• [WHAT THE TASK REQUIRES]: Your task is to copy every line of the entries that holds the word "agent".

-- DATA TO USE follows --

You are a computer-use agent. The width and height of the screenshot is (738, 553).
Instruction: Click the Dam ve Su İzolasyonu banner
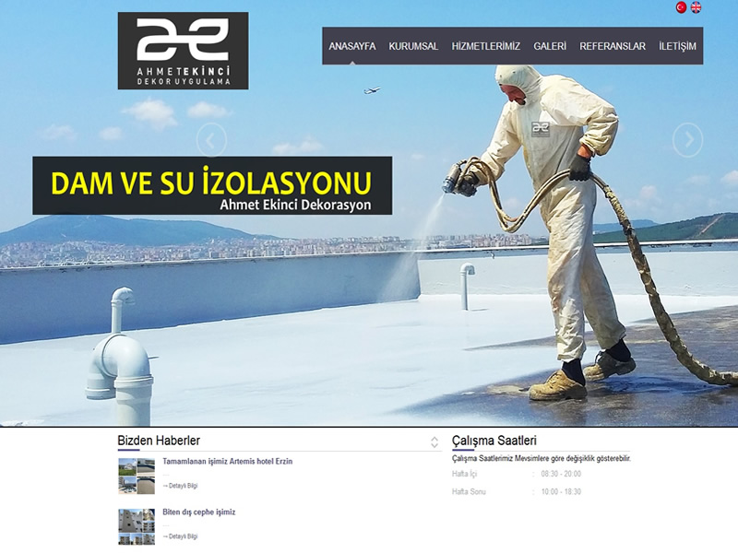pos(212,185)
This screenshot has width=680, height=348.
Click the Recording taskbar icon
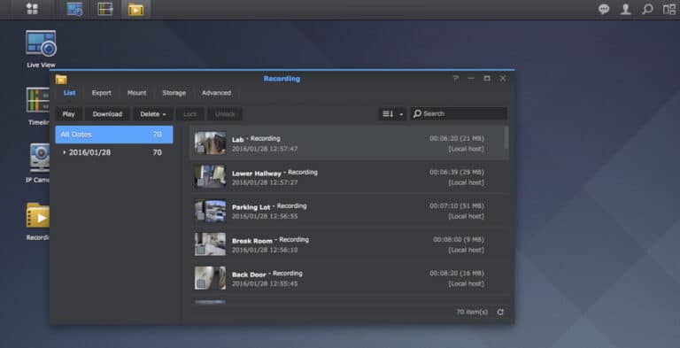tap(135, 9)
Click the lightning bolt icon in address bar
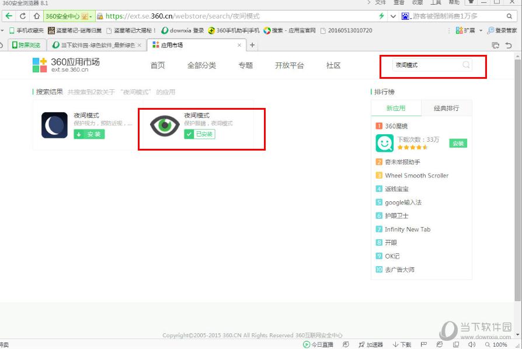The height and width of the screenshot is (349, 522). pyautogui.click(x=380, y=16)
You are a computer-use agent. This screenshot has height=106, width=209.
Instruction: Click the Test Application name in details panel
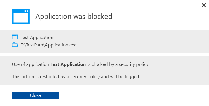click(37, 38)
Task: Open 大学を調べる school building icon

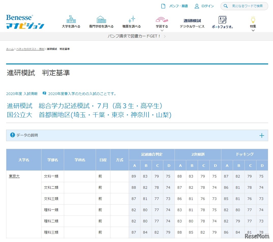Action: pyautogui.click(x=71, y=19)
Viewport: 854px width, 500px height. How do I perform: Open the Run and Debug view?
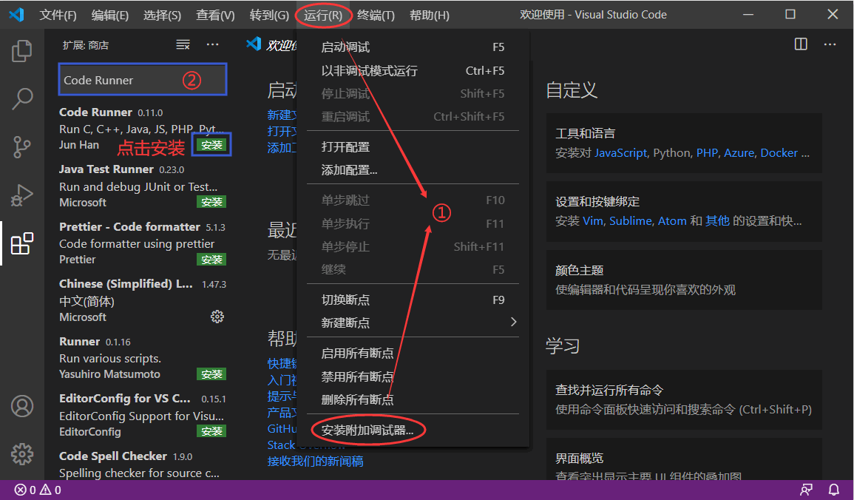coord(22,195)
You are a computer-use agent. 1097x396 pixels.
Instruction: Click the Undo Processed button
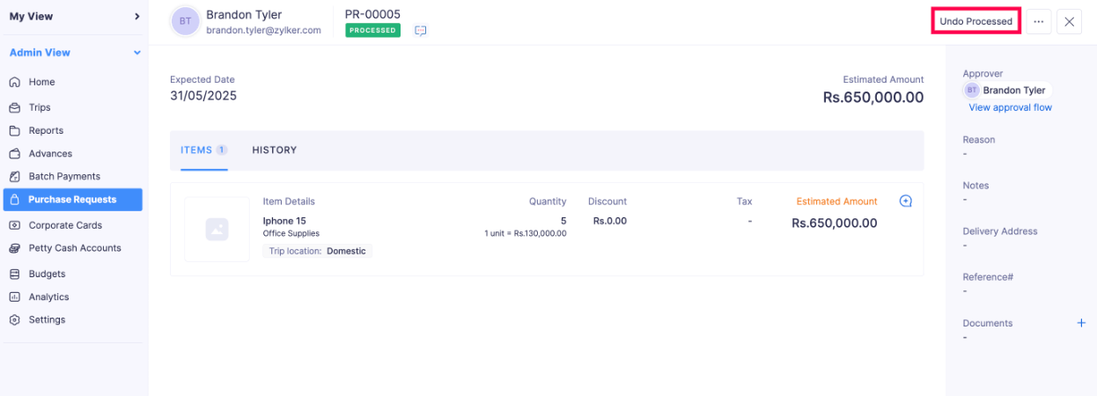(976, 22)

-- DATA TO USE concluded --

• [RESULT OF THE TASK]:
You are a computer-use agent. The width and height of the screenshot is (738, 553).
You are a computer-use agent. This screenshot has height=106, width=209.
You are a computer-use agent. 1097x396 pixels.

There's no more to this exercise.